Vishwanath Ramaswamy, Country Manager, Power Systems, Systems and Technology Group, IBM India/South Asia talks in detail about the ideal infrastructure for managing heavy workloads. Biztech2.com gets more from him on this in a quick one-on-one.
What kind of infrastructure do enterprises need to deal with heavy workloads?
Workloads can be classified into computation and data. Enterprises are dealing with unstructured data leading to a situation where information is surmounting, making things more complex by the day. Workload relating to data is moving towards real-time transactions and thus, technology needs to move in that direction as well.

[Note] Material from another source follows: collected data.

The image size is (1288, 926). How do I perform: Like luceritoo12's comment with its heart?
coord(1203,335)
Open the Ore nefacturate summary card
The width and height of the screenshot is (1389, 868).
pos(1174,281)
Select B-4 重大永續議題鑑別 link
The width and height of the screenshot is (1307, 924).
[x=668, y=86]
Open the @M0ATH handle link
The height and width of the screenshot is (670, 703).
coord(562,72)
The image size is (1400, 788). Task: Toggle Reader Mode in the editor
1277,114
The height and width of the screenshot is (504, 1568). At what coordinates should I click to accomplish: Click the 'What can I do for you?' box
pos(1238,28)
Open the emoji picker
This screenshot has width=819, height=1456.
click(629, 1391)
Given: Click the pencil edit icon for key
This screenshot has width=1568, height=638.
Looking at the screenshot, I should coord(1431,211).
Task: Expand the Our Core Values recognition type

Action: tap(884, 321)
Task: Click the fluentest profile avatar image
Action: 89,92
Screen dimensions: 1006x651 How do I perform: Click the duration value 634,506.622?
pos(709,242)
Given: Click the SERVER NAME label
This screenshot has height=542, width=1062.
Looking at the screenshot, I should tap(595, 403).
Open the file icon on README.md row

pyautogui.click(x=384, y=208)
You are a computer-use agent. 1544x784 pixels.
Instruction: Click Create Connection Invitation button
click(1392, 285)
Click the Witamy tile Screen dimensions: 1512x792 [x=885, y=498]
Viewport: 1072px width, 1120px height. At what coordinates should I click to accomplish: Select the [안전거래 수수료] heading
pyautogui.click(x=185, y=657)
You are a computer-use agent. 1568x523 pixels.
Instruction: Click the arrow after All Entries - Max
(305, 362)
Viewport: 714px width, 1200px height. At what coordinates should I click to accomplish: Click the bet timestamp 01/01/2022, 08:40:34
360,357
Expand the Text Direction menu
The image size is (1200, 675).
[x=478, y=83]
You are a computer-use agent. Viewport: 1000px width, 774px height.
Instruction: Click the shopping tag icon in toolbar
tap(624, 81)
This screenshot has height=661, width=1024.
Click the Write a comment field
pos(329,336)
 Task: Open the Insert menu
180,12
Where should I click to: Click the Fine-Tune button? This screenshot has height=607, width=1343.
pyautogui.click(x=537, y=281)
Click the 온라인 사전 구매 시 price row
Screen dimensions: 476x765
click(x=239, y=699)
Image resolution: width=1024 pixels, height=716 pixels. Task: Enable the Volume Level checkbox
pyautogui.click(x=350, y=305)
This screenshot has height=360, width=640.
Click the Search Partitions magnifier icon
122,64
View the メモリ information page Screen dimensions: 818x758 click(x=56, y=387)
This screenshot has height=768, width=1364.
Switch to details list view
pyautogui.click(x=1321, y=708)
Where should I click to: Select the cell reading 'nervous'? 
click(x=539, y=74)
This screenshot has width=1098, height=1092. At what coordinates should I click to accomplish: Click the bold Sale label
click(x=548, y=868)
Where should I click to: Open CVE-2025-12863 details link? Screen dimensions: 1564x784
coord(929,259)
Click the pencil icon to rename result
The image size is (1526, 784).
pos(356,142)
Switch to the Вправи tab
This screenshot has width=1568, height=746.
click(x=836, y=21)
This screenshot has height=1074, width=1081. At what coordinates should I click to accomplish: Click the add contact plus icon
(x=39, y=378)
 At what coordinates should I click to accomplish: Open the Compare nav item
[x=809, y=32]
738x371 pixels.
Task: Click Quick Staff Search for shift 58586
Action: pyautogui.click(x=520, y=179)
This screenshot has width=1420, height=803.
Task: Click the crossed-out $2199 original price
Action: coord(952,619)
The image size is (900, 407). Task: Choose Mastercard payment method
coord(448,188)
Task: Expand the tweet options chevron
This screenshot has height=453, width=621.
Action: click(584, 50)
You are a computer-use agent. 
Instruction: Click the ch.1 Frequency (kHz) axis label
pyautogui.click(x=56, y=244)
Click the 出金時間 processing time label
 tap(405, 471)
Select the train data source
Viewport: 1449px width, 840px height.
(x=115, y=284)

An ideal infrastructure required to deal with heavy workloads would be one that would require the least manageability, manpower and energy. Critical decisions have to be taken for putting the right hardware in place for the ideal infrastructure. Enterprises must have datacentres that are smart. Heavy workloads are time-driven and the infrastructure should be able to manage all these in real-time, be super efficient and aid optimisation.
What datacentre designs should CIOs look at, keeping in mind the cost of power and cooling?
The first question that CIOs must answer is that does the datacentre work for all workloads? They should look at every gear to save energy. IT consumes the most amount of energy and servers cannot be switched off. Datacentre design can be got right by having the right systems, which can intelligently save. With business changes, datacentres need to be interconnected and intelligent, both internally and externally. The smarter the datacentre, the more responsive it will be.
What is the server virtualisation landscape in India like?
Enterprises can do a lot with fewer resources and virtualisation is the single most important technology for most IT departments. Virtualistion is high on the customer agenda. As of now a lot of customers are consolidating a lot of applications. The SME sector is virtualising on the compute side, while large enterprises are focusing on both compute as well as storage. Large enterprises have matured with virtualisation on the networking side.
Can you tell us about Power 7 systems?
IBM Power 7 systems are a landmark feat in infrastructure. They are a result of 25 years of innovation of AIX. These systems are 3-4 times more energy efficient per core and have in-built intelligence. We are driving more innovation on these systems.